Matt Gaetz is about to begin his second month of honeymoon bliss. Cheer up Matt, think of it as marrying two, 14-year old’s. Look at the bright side, she can drive. You can take her to “R” rated movies, and she can buy beer without a fake ID! The couple is believed to be honeymooning in another dimension. A dimension without media or incriminating witnesses. Matt hopes to stay there until the next election cycle is over, after abandoning his “Honey, I Shrunk the Party Tour” with Marge Greene. Famously making speeches and getting run off from various locations and prominent sidewalks across America.
This is today’s Republican Party! (Add Titanic theme music here.) Donald Twump wound up his toy monkey the other day. Jim Jordan came out of his box climbing on the drapes and peeing on the rug. Jabbering almost incoherently, “Donald Twump told me to say he’s going to run again, part II.” Jordan then put his hand over his mouth play acting and saying, “Oops, did I say that?” Okay monkey, I want you to go out there and get me some headlines! Do a good job and there is banana in it for you! Jordan has a brain slug and so, has no will of his own. He must do the bidding of his orange master even down to cocking his head appearing confused, staring at the record player.
Twump has shattered the Republican Party into a million pieces. The Party is divided between those who say Fuck it! Let’s go crazy. And the “Let’s at least try to put Humpty Dumpty back together again” faction. Because of Twump, Republicans are leaving the party by the thousands. Because of Twumpers Republicans are leaving the Arizona Republican Party.
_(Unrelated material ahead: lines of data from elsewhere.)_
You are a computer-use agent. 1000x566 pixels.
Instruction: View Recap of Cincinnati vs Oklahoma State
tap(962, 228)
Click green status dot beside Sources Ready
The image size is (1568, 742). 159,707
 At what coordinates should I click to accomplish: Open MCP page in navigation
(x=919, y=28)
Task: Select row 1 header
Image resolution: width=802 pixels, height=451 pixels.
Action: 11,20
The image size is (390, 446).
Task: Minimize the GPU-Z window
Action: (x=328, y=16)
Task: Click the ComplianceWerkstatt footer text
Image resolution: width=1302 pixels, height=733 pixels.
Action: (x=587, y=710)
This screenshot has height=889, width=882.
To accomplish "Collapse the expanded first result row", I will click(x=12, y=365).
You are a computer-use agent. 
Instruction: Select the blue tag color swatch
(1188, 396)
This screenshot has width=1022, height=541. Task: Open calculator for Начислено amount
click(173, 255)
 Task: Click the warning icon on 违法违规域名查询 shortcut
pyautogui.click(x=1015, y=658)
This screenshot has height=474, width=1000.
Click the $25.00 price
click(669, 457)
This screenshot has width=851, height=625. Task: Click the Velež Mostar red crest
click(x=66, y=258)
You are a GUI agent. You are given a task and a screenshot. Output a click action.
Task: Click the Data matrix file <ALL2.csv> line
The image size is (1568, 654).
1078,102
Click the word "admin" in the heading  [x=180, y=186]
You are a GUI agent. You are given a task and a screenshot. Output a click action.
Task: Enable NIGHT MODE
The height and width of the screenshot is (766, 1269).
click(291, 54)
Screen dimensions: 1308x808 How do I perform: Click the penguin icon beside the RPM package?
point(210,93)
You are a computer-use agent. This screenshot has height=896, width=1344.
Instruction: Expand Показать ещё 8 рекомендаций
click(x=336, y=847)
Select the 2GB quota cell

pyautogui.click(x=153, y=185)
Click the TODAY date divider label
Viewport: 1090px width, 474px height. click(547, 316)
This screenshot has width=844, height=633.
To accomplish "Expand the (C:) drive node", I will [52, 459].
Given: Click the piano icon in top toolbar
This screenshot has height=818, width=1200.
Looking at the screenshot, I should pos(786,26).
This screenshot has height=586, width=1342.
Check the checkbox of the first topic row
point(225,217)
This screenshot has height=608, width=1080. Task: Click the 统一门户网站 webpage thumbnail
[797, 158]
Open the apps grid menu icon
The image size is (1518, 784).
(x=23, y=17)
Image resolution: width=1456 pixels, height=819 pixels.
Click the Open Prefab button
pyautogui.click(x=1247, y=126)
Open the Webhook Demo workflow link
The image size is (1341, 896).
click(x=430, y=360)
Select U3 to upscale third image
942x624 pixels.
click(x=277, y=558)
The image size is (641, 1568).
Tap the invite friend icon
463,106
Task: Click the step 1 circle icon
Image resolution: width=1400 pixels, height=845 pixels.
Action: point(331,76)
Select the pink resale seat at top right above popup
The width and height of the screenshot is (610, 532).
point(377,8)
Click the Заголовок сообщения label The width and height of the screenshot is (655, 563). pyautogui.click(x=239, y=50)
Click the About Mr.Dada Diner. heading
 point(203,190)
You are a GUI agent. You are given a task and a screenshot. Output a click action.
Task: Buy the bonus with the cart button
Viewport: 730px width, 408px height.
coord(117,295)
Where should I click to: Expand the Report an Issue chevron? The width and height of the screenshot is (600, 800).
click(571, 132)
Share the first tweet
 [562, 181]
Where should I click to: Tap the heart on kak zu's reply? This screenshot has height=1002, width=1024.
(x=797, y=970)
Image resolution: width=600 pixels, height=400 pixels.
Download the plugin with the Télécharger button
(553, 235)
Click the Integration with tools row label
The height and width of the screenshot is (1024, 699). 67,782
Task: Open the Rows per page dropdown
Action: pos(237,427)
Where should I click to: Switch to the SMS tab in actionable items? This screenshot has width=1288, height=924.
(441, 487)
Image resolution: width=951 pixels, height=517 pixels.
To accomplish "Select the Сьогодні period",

Some voluntarily, some by suggestion. Maricopa County Supervisor Clint Hickman has called for the resignation of Kelli Ward. The chairwoman of the Arizona Republican Party, and instigator of the vote recount.
“I think the time has come. She has now led us to a part where our former president has lost publicly the Arizona vote again to Joe Biden,” Hickman said of Ward. “That is horrible, and I will not stand for this type of leadership.”
In our last episode, Arizona Republican Supervisor Steve Churi, had just resigned last week. After being caught on tape, saying that he couldn’t go along with this whole phony bologna election recount scheme! It’s called the Nixon rule. If a Republican ever gets caught accidentally telling the truth on tape or video, they must resign. But now, despite their failure, recounts are popping up like dandelions and madness in spring. Missouri, Michigan, Texas, and Wisconsin. Exercise in futility classes for the faint of consciousness.
It is now the end of September, soon the holidays and then the snow flies, then 2022. The Presidential election will be a year old and elections return in a year. Is this the new Republican slogan? “Fighting for our past and oblivious towards your future!” Meddlesome Mitch is threatening to tank the economy! Low rent Boebert, begins her campaign to; Imeach Joe Biden! A hint — have someone in the office check that spelling. I’m not sure if Imeach is exactly the right word you’re looking for.
You’ll never win a Noble Prize for spelling. Maybe Redesign, she wants to Imeach the hell out of Joe Biden and Kamala Harris should redesign. Because of whatever. It’s a fuck up (free space) just make up your own reason why she wants to Imeach the President and Vice-President. Let’s your imagination run wild! Note: No points will ever be deducted for references to reality.
Hint: It involves the Chinese Communist Party.